KUTIPAN UNTUK DIBACA:

########

Headline

Revisi data angka kemiskinan nasional menunggu persetujuan Presiden.

Fokus

Keputusan FIFA dianggap lebih berpihak pada nilai komersial ketimbang kualitas kompetisi.

Tradisi Banser Jaga Gereja Saat Natal, Warisan Gus Dur yang Merajut Kebhinekaan

Nur Amalina
11/12/2024 11:12
Tradisi Banser Jaga Gereja Saat Natal, Warisan Gus Dur yang Merajut Kebhinekaan
Ilustrasi(Antara)

DI Indonesia, perayaan Natal bukan hanya menjadi momen penting bagi umat Kristiani, tetapi juga sebuah kesempatan untuk memperlihatkan semangat kebersamaan dan toleransi antarumat beragama. 

Salah satu tradisi yang unik dan penuh makna adalah keterlibatan Barisan Ansor Serbaguna (Banser) dalam menjaga gereja-gereja selama perayaan Natal. 

Tradisi ini, yang terus berlangsung hingga hari ini, bermula dari kebijakan visioner Presiden RI ke-4, KH Abdurrahman Wahid atau yang akrab disapa Gus Dur.

Pada akhir 1990-an, Indonesia menghadapi konflik horizontal yang mengkhawatirkan, terutama di Ambon pada 1999, ketika ketegangan antarumat Kristen dan Islam memuncak dalam bentuk kekerasan. 

Namun, Gus Dur, yang saat itu menjabat sebagai Presiden, menunjukkan kepemimpinan yang penuh kebijaksanaan. Alih-alih merespons dengan mengirimkan pasukan atau kelompok bersenjata, Gus Dur memilih untuk melerai konflik dan mengedepankan perdamaian antarumat beragama.

Salah satu langkah besar yang diambil Gus Dur adalah memerintahkan Banser untuk menjaga gereja-gereja di berbagai daerah saat perayaan Natal. 

Langkah ini bukan hanya sekadar tindakan keamanan, tetapi juga sebuah pesan yang kuat tentang pentingnya menjaga Indonesia sebagai rumah bagi seluruh warga negaranya, tanpa memandang agama atau suku.

########

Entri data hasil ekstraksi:
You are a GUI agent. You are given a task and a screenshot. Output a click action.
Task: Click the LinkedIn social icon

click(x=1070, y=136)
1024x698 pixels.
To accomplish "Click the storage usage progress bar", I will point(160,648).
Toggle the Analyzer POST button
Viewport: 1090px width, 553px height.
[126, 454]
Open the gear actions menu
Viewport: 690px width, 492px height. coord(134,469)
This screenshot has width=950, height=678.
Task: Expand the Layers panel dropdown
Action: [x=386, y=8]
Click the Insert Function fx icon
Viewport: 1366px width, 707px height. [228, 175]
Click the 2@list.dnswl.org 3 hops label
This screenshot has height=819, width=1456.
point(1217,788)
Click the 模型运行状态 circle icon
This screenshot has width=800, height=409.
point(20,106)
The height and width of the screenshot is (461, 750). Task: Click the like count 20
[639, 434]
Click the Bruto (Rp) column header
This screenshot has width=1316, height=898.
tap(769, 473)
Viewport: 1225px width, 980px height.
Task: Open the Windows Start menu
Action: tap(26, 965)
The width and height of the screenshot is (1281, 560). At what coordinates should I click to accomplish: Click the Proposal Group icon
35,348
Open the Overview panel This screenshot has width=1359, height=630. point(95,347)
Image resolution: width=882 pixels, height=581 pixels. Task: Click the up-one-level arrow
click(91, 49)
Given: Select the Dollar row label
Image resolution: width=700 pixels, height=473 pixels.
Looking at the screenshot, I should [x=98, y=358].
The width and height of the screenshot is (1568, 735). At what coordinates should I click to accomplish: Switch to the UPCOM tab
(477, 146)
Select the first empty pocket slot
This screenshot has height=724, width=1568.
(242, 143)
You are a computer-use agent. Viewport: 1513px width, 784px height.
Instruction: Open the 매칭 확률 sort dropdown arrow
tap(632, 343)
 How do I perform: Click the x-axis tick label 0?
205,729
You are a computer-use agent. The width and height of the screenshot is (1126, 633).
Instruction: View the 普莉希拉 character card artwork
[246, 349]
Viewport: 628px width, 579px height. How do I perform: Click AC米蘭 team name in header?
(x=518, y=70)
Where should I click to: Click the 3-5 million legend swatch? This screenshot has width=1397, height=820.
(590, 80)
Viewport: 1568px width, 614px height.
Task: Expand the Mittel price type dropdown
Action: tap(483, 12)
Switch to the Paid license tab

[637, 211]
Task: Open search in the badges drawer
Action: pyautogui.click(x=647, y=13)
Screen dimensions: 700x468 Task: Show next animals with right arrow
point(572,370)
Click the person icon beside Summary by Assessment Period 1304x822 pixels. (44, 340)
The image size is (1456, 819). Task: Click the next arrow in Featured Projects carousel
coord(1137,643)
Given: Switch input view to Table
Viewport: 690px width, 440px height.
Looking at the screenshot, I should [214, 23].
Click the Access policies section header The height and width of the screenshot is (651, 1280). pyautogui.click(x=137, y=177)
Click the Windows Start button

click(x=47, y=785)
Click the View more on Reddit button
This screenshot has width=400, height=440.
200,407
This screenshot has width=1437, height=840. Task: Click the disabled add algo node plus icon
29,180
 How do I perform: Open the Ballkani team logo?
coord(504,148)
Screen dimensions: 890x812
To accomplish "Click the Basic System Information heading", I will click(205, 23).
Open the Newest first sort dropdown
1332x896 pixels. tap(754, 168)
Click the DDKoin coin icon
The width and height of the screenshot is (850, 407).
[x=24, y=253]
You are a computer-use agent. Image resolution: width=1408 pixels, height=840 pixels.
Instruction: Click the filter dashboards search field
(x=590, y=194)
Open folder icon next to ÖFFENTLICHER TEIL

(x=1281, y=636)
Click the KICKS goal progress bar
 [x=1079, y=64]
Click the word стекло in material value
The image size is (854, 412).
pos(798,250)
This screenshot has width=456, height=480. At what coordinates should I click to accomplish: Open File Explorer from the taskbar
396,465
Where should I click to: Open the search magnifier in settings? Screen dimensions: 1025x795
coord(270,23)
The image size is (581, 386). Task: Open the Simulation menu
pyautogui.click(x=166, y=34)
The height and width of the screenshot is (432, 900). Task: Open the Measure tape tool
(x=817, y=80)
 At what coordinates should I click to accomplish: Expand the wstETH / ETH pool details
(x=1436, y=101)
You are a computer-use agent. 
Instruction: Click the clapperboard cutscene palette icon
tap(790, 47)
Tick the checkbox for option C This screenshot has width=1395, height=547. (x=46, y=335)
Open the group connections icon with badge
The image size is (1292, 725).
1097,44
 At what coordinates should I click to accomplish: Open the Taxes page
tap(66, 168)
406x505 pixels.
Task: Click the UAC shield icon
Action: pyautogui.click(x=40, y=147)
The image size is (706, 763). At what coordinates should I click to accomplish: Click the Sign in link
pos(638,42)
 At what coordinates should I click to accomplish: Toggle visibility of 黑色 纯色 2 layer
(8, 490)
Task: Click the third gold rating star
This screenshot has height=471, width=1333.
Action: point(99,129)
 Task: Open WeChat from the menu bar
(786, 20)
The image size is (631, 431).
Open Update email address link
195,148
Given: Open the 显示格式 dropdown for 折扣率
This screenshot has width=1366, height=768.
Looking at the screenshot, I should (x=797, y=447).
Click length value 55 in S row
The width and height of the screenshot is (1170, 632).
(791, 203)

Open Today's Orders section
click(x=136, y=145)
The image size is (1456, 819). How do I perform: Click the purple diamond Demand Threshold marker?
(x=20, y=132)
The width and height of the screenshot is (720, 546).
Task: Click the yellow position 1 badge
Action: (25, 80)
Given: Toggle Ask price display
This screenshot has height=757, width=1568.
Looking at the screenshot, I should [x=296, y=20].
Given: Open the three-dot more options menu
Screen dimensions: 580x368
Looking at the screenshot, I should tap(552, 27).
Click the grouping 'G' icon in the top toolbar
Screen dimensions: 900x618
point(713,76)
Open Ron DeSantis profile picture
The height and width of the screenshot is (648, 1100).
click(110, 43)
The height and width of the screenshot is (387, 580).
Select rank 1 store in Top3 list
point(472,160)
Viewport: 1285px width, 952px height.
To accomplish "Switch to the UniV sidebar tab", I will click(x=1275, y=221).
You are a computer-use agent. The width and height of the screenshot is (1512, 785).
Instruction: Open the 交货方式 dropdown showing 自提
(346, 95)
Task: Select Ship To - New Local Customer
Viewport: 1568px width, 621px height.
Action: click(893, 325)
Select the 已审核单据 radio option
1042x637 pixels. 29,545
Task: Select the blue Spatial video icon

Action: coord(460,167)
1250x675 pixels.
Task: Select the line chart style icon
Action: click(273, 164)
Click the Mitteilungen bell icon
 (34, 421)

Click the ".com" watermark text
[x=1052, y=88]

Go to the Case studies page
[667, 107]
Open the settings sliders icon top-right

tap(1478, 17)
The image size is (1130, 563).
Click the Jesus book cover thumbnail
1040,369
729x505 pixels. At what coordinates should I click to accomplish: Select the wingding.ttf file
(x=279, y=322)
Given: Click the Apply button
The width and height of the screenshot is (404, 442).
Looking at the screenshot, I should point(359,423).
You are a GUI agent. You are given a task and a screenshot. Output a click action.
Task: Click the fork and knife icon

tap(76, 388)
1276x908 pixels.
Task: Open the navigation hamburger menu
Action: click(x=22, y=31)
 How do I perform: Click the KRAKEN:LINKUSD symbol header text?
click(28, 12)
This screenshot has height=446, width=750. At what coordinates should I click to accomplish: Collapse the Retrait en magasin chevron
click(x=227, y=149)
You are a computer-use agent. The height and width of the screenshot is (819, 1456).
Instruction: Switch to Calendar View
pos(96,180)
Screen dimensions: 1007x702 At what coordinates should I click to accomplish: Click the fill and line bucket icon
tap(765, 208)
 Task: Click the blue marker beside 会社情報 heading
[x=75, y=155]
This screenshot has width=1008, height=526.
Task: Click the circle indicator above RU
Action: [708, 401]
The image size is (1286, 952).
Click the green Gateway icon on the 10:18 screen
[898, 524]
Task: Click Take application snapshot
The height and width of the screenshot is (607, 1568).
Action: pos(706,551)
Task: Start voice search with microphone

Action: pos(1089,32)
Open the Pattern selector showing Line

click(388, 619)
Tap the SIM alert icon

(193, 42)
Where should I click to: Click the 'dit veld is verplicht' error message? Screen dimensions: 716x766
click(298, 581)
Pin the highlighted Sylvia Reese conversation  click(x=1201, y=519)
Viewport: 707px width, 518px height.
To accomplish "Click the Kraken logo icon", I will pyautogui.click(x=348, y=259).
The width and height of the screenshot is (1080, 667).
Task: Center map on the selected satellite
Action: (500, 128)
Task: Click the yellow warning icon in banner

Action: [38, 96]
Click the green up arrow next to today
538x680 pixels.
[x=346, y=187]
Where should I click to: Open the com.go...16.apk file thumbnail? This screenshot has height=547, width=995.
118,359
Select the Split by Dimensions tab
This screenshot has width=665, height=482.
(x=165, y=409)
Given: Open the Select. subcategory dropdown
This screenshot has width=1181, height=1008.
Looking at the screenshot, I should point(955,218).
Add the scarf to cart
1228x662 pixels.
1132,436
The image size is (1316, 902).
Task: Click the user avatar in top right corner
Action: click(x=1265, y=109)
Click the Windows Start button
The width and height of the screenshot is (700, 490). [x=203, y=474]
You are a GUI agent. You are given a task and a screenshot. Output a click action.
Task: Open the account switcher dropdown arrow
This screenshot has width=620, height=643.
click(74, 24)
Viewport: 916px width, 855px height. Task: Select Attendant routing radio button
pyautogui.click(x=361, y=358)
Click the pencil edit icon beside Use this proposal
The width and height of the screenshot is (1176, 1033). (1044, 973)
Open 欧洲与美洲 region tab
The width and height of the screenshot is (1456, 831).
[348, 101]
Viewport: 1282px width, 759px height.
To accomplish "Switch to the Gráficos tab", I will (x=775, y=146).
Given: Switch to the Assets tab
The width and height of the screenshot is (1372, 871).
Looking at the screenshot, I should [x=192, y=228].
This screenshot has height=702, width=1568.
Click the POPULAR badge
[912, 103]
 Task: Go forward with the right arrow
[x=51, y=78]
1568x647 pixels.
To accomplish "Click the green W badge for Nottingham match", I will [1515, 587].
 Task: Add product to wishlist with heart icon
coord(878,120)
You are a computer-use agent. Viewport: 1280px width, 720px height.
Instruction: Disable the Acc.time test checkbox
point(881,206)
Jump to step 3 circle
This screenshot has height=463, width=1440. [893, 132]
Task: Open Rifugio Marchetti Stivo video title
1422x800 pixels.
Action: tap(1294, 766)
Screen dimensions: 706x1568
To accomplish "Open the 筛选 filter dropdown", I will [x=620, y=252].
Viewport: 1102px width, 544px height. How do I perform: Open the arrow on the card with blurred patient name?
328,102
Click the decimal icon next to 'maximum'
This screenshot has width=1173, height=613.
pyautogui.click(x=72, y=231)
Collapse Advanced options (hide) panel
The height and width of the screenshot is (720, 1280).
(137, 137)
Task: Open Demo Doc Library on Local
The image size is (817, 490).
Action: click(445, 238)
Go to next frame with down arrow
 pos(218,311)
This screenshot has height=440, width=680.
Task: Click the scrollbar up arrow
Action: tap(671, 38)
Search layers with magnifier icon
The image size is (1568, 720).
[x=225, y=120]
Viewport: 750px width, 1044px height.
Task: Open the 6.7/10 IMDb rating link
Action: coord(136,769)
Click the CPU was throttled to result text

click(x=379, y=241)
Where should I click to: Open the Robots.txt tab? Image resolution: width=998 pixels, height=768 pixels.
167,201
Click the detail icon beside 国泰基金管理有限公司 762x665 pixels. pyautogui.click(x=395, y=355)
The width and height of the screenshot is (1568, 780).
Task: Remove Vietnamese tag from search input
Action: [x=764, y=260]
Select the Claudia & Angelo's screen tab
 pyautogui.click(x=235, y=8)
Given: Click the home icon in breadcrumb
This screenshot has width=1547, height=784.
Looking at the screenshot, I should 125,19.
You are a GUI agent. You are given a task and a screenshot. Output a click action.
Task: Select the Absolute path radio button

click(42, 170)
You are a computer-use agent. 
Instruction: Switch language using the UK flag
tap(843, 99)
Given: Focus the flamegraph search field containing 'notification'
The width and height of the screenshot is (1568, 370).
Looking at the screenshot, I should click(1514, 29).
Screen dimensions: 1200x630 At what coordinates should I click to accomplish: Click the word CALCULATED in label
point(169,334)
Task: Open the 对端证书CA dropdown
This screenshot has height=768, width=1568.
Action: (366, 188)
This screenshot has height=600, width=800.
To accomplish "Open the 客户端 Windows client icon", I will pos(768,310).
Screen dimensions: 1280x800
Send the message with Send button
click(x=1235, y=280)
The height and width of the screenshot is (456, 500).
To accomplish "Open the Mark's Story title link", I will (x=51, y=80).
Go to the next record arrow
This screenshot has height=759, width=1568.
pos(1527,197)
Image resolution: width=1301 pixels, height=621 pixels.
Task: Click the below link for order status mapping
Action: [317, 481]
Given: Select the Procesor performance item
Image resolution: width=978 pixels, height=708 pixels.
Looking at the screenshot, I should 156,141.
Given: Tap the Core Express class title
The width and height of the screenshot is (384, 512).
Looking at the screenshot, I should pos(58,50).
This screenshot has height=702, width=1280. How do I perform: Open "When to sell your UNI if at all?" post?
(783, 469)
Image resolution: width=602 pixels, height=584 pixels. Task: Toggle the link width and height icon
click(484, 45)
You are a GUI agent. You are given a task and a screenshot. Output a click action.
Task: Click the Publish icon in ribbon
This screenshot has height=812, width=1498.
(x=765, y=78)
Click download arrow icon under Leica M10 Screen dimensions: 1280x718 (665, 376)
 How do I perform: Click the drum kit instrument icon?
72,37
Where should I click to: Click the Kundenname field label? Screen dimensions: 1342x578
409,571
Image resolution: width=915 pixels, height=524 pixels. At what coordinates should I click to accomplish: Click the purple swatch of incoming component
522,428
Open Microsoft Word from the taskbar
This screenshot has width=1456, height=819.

########

YANG AKAN DIKERJAKAN:
Ringkaslah artikel tentang tradisi Banser menjaga gereja saat Natal dalam dua kalimat.

HASIL TUGAS:
Barisan Ansor Serbaguna (Banser) memiliki tradisi menjaga gereja-gereja selama perayaan Natal, yang bermula dari kebijakan Presiden RI ke-4, KH Abdurrahman Wahid atau Gus Dur. Menghadapi konflik antarumat Kristen dan Islam pada akhir 1990-an, terutama di Ambon pada 1999, Gus Dur memilih mengedepankan perdamaian dan memerintahkan Banser menjaga gereja sebagai pesan bahwa Indonesia adalah rumah bagi seluruh warganya tanpa memandang agama atau suku.